Su triunfo internacional tuvo un sabor a revancha. En su juventud, productores y colegas le negaron el bolero: «No tienes voz para esto», le espetaron. Pero en 1999, con Buena Vista Social Club presents Ibrahim Ferrer, no solo grabó boleros: los destiló con la sabiduría de quien esperó medio siglo. Su versión de «Silencio» junto a Omara Portuondo fue un diálogo de almas ancianas que conmovió al planeta.

Aún así, anhelaba más. En 2005, ya con 78 años y salud frágil, lanzó Mi sueño. A bolero songbook: once joyas como «Perfidia», «Quiéreme mucho» y «Perfume de gardenias». Era su testamento musical: «He logrado lo que siempre anhelé: que mi nombre saliera en la portada de un disco». Murió semanas después, el 6 de agosto, tras regresar de una gira europea donde aún cantó con los pulmones frágiles.

Más que premios —dos Grammy, ventas millonarias—, Ferrer dejó una lección de integridad artística. Nunca perdió su esencia de hombre humilde que ofrendaba a los orishas en su casa habanera. Colaboró con Gorillaz en «Latin Simone» sin pretensiones vanguardistas, y su voz —esa mezcla de ron miel y tierra mojada— sigue resonando en nuevas generaciones que descubren sus discos en vinilo.

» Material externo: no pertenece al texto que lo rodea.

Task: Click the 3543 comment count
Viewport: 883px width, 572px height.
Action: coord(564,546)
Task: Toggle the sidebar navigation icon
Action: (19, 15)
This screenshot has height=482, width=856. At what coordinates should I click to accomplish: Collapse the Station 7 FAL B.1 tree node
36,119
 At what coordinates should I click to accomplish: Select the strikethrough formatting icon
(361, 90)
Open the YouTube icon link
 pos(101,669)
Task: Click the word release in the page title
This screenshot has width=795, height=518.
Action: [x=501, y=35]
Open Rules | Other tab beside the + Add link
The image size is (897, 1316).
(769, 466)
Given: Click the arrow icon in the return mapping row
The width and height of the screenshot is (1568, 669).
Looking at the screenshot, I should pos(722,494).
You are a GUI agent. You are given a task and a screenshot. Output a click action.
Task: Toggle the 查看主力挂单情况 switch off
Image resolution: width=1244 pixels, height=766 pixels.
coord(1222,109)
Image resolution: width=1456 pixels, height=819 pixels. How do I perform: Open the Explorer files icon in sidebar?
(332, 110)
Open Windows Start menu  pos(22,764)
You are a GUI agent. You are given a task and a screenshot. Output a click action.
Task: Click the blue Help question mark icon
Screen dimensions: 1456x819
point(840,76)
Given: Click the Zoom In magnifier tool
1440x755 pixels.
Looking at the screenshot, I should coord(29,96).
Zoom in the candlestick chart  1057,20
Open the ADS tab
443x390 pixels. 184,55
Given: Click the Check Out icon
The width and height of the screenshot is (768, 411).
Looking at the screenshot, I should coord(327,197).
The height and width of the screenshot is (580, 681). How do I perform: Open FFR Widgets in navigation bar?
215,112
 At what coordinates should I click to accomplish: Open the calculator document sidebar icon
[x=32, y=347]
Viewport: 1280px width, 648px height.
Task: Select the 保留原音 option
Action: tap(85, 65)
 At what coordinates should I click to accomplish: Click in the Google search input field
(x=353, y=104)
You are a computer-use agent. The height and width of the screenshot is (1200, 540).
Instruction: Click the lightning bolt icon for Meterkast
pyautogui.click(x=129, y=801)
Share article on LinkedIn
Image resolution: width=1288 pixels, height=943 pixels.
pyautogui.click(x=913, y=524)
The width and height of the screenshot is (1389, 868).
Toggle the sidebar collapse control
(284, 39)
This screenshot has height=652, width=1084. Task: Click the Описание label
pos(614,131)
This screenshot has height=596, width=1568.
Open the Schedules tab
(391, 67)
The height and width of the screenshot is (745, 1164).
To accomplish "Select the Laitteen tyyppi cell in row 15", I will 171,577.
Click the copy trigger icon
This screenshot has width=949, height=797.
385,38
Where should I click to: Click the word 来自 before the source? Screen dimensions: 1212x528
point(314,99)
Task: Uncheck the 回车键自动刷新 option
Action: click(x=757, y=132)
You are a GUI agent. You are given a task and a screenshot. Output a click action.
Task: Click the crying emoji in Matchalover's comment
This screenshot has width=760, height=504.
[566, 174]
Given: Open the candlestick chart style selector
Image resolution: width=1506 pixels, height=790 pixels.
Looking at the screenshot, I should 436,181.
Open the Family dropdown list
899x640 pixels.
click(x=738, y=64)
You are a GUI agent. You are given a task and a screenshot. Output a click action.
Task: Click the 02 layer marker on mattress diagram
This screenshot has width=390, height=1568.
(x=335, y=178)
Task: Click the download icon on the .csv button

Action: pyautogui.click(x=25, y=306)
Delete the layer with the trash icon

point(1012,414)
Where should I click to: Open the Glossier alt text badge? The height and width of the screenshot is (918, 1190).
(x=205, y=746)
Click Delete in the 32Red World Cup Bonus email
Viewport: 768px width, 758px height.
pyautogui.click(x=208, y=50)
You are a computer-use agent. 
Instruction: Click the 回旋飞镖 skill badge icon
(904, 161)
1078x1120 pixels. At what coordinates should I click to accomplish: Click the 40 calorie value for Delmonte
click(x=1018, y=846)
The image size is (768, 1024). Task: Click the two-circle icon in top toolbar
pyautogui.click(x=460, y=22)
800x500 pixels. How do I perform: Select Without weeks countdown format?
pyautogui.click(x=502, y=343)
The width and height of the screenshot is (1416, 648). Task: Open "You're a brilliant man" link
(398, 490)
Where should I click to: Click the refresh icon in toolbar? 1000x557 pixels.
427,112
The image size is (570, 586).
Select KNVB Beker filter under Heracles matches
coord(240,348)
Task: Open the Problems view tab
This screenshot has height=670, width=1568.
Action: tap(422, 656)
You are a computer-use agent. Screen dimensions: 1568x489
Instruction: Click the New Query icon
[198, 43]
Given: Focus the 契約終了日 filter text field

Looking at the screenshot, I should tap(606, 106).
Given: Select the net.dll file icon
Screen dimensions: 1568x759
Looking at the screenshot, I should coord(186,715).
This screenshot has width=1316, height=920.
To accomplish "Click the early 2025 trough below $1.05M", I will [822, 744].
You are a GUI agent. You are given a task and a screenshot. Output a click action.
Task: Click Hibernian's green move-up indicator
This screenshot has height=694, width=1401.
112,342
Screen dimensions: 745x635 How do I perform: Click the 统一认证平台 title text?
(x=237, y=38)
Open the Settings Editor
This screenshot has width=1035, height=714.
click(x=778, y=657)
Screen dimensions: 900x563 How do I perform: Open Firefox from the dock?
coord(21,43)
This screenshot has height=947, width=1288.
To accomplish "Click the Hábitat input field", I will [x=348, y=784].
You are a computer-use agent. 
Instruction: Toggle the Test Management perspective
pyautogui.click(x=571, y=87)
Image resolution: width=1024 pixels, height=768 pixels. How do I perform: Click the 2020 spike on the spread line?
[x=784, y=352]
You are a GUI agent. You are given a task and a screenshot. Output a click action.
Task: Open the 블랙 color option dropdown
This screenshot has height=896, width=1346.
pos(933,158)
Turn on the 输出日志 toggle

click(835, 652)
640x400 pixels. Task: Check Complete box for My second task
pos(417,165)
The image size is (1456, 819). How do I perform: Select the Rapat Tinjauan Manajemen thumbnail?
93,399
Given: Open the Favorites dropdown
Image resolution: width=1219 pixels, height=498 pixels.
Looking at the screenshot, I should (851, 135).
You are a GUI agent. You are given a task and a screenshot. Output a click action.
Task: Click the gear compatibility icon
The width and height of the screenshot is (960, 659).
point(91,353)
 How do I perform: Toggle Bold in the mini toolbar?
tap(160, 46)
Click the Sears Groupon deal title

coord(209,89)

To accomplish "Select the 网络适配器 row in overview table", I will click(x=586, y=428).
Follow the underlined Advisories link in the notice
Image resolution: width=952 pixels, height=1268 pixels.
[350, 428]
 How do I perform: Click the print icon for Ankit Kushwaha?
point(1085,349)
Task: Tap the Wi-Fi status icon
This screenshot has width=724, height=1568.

Hoy, cuando orquestas jóvenes versionan «El platanal de Bartolo» o cantantes reinterpretan «Dos Gardenias», su espíritu perdura. Porque Ferrer encarnó una verdad esencial: que la autenticidad no caduca, que un sueño artístico puede florecer en el ocaso, y que un bolero cantado con alma rota puede ser, al fin, la victoria más dulce. Como él mismo resumió: «Las cosas son como son y no como uno quisiera». Y en esa aceptación, encontró la gloria.